The problem: Please update the listing below by replacing "Image resolution" with "Resolution" and leaving everything else unchanged.
******************************
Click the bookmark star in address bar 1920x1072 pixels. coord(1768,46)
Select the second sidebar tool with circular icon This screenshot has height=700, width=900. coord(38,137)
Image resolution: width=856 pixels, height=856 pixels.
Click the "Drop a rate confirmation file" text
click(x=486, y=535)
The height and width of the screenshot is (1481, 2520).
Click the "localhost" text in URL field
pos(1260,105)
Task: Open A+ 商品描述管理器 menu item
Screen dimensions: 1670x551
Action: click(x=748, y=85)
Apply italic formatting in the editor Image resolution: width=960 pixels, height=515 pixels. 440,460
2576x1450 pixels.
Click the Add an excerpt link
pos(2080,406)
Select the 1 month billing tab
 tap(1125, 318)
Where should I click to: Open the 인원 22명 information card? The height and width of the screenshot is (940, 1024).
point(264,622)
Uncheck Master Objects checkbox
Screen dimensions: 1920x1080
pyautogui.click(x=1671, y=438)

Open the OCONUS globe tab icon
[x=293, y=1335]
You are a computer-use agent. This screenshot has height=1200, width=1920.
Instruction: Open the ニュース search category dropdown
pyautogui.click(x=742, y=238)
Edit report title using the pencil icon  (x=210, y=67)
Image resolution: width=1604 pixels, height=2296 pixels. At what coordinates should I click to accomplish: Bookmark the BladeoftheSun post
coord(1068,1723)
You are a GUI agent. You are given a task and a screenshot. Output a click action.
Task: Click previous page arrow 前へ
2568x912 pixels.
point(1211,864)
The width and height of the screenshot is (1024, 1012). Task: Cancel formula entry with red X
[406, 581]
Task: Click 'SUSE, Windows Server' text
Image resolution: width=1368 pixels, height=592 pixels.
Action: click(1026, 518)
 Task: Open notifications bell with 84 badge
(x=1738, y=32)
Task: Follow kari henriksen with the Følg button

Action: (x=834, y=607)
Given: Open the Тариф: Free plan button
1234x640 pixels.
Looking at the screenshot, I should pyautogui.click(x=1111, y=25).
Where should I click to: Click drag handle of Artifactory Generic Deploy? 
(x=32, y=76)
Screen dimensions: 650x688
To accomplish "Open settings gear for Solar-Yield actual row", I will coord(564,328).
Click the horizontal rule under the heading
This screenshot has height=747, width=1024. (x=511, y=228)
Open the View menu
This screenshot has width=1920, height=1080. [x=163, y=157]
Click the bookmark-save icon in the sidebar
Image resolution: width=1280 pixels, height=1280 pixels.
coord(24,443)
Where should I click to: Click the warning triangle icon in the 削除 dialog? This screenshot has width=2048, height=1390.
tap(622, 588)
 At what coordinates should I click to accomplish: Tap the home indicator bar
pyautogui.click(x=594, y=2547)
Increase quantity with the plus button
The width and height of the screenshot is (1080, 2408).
******************************
The completed task:
Click the bookmark star in address bar 1920x1072 pixels. coord(1768,46)
Select the second sidebar tool with circular icon This screenshot has height=700, width=900. coord(38,137)
Resolution: width=856 pixels, height=856 pixels.
Click the "Drop a rate confirmation file" text
click(x=486, y=535)
The height and width of the screenshot is (1481, 2520).
Click the "localhost" text in URL field
pos(1260,105)
Task: Open A+ 商品描述管理器 menu item
Screen dimensions: 1670x551
Action: click(x=748, y=85)
Apply italic formatting in the editor Resolution: width=960 pixels, height=515 pixels. 440,460
2576x1450 pixels.
Click the Add an excerpt link
pos(2080,406)
Select the 1 month billing tab
 tap(1125, 318)
Where should I click to: Open the 인원 22명 information card? The height and width of the screenshot is (940, 1024).
point(264,622)
Uncheck Master Objects checkbox
Screen dimensions: 1920x1080
pyautogui.click(x=1671, y=438)

Open the OCONUS globe tab icon
[x=293, y=1335]
You are a computer-use agent. This screenshot has height=1200, width=1920.
Instruction: Open the ニュース search category dropdown
pyautogui.click(x=742, y=238)
Edit report title using the pencil icon  (x=210, y=67)
Resolution: width=1604 pixels, height=2296 pixels. At what coordinates should I click to accomplish: Bookmark the BladeoftheSun post
coord(1068,1723)
You are a GUI agent. You are given a task and a screenshot. Output a click action.
Task: Click previous page arrow 前へ
2568x912 pixels.
point(1211,864)
The width and height of the screenshot is (1024, 1012). Task: Cancel formula entry with red X
[406, 581]
Task: Click 'SUSE, Windows Server' text
Resolution: width=1368 pixels, height=592 pixels.
Action: click(1026, 518)
 Task: Open notifications bell with 84 badge
(x=1738, y=32)
Task: Follow kari henriksen with the Følg button

Action: (x=834, y=607)
Given: Open the Тариф: Free plan button
1234x640 pixels.
Looking at the screenshot, I should pyautogui.click(x=1111, y=25).
Where should I click to: Click drag handle of Artifactory Generic Deploy? 
(x=32, y=76)
Screen dimensions: 650x688
To accomplish "Open settings gear for Solar-Yield actual row", I will coord(564,328).
Click the horizontal rule under the heading
This screenshot has height=747, width=1024. (x=511, y=228)
Open the View menu
This screenshot has width=1920, height=1080. [x=163, y=157]
Click the bookmark-save icon in the sidebar
Resolution: width=1280 pixels, height=1280 pixels.
coord(24,443)
Where should I click to: Click the warning triangle icon in the 削除 dialog? This screenshot has width=2048, height=1390.
tap(622, 588)
 At what coordinates should I click to accomplish: Tap the home indicator bar
pyautogui.click(x=594, y=2547)
Increase quantity with the plus button
The width and height of the screenshot is (1080, 2408).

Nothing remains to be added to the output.